OK. First, I’m useless at socal media! So sorry if i stuff this up!
I’m 48, widowed, with one adult daughter (who i swear is more grown up than I’ll ever be!) And my pup who keeps me going!
2 years ago i was in a coma for 5 weeks with covid and sepsis. When i came out of it i couldn’t move anything accept my head. They now thing that’s triggered my MS.
I’m on a waiting list to see neuro. So I’m learning to cope with a numb foot, stiff right shoulder that’s left my arm useless. My gp has been great and it’s trying to help me but it’s hard.
I shouldn’t moan. My partner died from cancer last October so being here is a bonus!
But I’m losing me every day. I’ve always been very independent. My daughters father was a git. So i had to do everything. So now I’m looking at having to move nearer family so i can get help is hard for me.
Sorry to moan! Guess i just needed to write it all out!!
Hi @Vixxie welcome to the forums. Really sorry to hear what a difficult time you’ve been going through lately, that’s an awful lot to deal with, and you have every right to have a moan lol…
I hope you don’t have too long a wait to see the Neuro, and that they will be able to suggest a possible treatment plan.
There’s loads of information here on the MS Society website and many people with lived experience and knowledge. Just keep posting if it helps, better to let it out than keep it bottled up inside. Stress is a known aggravating factor with MS.

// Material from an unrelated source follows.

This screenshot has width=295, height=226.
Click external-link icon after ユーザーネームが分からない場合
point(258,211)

Thanks. I’ve been told it could be 18-24 months! I’m not being morbid but with my health issues I’m not sure I’ll still be here in 2 years!
I was coping okish! Until my shoulder froze. The pain was horrendous (give me child birth and a broken back again!) It still hurts but not as bad but i can’t use my arm. I’m right handed so 2 weeks of not being able to use it have stressed me out. And yes i know that will make things worse!! But i don’t know what else to do.

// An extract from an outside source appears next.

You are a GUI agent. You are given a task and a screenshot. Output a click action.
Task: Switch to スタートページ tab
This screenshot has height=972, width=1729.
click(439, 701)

I have an amazing mum, aunt, daughter and neighbour. But i don’t like to worry then so i feel so alone.
I would tell me partner, Russ. I still do! But he doesn’t answer theses days or give me the ‘you can do this’ hug.

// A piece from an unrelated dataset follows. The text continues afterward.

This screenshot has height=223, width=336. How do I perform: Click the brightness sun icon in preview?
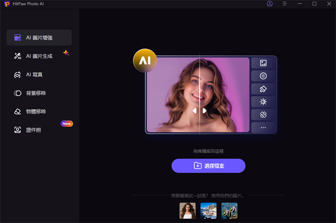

I’m scared. My only experience of MS was my friends mum in the late 80s. I don’t want to be like that. I don’t want to be like this either.
Sorry! You don’t know me and I’m dumping all my crap on you!! I’m not usually like this!!! Honest!!!
@Vixxie, frozen shoulder pain is one of the worst, I can definitely empathise with you there! I’ve had it in both shoulders, albeit several years apart. I won’t lie, mine did last 18 months or more but the pain did gradully decrease in severity and with it, mobility got better, but it’s not a quick fix unfortunately.
Both times I had intramuscular injections which hurt like hell but did at least relieve the pain a bit. If you are still really suffering and haven’t already asked, speak to your GP about them.
I’m glad you have good relatives you can go to for support, I know you don’t like to worry them, but you know, even if there’s nothing they can actually ‘do’ for you, sometimes being asked to just listen and be there for someone, means a lot. They may think you are coping better than you are and would love the chance to be able to be there for you.
If you wanted to speak to someone outside of the family about your loss, Cruse Bereavement Support ( cruse.org.uk ) have a helpline (0808 808 1677) which is open every day from 9.30 during the week and 10.00 at the weekend. The people on the helpline are trained in bereavement support and you can phone as often as you need if you just want to talk to someone.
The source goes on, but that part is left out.